慌てて視線を逸らしたけれど、絶対バレたよね……?
恐る恐る女性を見ると、なぜか彼女は……目を見張り固まっていた。
何か驚くことがあったのか、手に持っていた鞄を落とすことにも気付いていない様子だ。
「どうして……」
「え……」
気のせいだろうか。
先ほどから見つめられているような……。
「どうして、あなたがここにいるの……?」
女性の声が震えている。
鞄も拾わず、私の元に近づいてきた。
「ねえ、教えて。
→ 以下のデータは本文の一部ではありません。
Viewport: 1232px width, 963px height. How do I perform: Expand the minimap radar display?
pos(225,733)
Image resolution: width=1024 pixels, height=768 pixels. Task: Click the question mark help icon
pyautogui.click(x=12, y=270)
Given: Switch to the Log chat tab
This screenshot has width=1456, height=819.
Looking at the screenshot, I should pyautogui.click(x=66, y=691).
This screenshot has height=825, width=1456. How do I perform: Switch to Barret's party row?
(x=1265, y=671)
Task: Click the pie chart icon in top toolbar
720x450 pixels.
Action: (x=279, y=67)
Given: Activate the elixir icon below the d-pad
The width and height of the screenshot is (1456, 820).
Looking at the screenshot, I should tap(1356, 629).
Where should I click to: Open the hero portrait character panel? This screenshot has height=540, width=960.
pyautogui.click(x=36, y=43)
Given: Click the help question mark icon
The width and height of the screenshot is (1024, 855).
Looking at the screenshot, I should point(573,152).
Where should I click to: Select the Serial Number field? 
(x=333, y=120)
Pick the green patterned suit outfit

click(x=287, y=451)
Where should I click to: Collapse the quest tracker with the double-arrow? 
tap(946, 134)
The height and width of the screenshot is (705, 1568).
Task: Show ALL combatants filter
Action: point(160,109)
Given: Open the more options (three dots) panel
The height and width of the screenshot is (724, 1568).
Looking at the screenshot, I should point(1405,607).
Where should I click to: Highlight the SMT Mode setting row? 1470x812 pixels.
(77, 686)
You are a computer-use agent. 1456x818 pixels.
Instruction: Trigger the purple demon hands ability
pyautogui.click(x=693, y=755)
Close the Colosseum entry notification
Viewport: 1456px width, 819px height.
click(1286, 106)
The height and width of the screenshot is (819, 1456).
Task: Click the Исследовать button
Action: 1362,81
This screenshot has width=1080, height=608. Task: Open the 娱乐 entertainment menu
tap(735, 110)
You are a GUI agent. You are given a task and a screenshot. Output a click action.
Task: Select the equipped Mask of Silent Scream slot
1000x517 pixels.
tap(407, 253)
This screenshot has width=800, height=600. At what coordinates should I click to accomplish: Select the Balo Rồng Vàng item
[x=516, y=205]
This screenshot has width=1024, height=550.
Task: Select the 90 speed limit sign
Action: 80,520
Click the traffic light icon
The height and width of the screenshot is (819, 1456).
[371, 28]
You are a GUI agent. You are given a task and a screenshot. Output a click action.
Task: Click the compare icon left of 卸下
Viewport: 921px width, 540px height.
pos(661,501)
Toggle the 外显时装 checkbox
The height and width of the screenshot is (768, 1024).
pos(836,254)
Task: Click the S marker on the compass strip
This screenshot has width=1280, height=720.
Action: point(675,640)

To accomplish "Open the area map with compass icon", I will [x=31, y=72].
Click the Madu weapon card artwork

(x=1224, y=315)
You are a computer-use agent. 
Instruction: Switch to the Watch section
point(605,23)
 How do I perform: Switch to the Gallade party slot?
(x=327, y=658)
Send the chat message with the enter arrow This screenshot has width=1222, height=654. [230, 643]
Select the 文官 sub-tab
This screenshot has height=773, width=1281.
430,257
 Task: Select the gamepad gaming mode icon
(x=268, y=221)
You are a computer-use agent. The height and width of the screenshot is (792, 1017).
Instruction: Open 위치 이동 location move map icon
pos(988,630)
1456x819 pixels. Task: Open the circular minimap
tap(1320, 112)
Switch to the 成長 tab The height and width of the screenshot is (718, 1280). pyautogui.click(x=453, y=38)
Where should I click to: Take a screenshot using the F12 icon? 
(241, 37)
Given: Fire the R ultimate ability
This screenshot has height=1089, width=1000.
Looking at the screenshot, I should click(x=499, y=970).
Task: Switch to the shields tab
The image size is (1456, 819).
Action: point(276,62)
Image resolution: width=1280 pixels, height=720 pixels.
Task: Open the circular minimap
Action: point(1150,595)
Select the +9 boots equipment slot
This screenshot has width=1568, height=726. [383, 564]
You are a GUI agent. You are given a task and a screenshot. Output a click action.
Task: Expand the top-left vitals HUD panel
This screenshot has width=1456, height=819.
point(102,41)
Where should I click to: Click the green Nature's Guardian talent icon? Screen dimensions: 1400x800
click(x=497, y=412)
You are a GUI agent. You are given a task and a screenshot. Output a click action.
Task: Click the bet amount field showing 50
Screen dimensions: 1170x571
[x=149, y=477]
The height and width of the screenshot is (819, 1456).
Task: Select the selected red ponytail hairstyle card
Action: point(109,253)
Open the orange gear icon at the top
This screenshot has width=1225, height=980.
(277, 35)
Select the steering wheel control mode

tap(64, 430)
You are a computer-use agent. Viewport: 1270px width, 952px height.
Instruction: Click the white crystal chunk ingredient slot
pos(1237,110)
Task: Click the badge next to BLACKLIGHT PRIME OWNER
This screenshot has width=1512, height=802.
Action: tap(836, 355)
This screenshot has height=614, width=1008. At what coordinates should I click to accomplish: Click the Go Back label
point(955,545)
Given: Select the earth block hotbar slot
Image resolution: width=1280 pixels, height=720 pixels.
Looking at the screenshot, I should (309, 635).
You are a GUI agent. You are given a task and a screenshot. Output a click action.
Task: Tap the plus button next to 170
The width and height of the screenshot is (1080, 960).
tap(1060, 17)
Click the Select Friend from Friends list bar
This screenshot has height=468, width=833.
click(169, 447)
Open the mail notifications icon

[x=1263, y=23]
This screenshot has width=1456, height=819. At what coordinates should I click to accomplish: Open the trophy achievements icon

今更どのツラ下げて帰ってきたの? あなた、自分が何をしたかわかってるの?」
「あの、いったい何の話ですか……」
「いい加減にして! どれだけ朔夜を傷つけたら気が済むの⁉︎」
ドクンと、心臓が大きな音を立てる。
今、彼女はなんて……?
確かに朔夜さんの名前を口にした。
じゃあ彼女は朔夜さんと関係のある人で、“カンナ”を知っている……?
戸惑いのあまり言葉を詰まらせていると、テーブルの上に置いてあったコップの水を思い切りかけられる。
「ちょっ、なんですかあなたは! 急にこんな……」
慌てて友達が間に入ってくれたけれど、女性は私を鋭く睨みつける。
「あんたはそうやっていつまでも黙ってるつもり⁉︎ 勝手にいなくなって、散々朔夜を苦しめて……もしかして朔夜に会ってないよね? 言っとくけど、あんたが朔夜に会う資格なんてないから。二度と姿を見せないで!」
女性はそのまま店を後にする。
私は呆然とその後ろ姿を見つめるだけしかできなかった。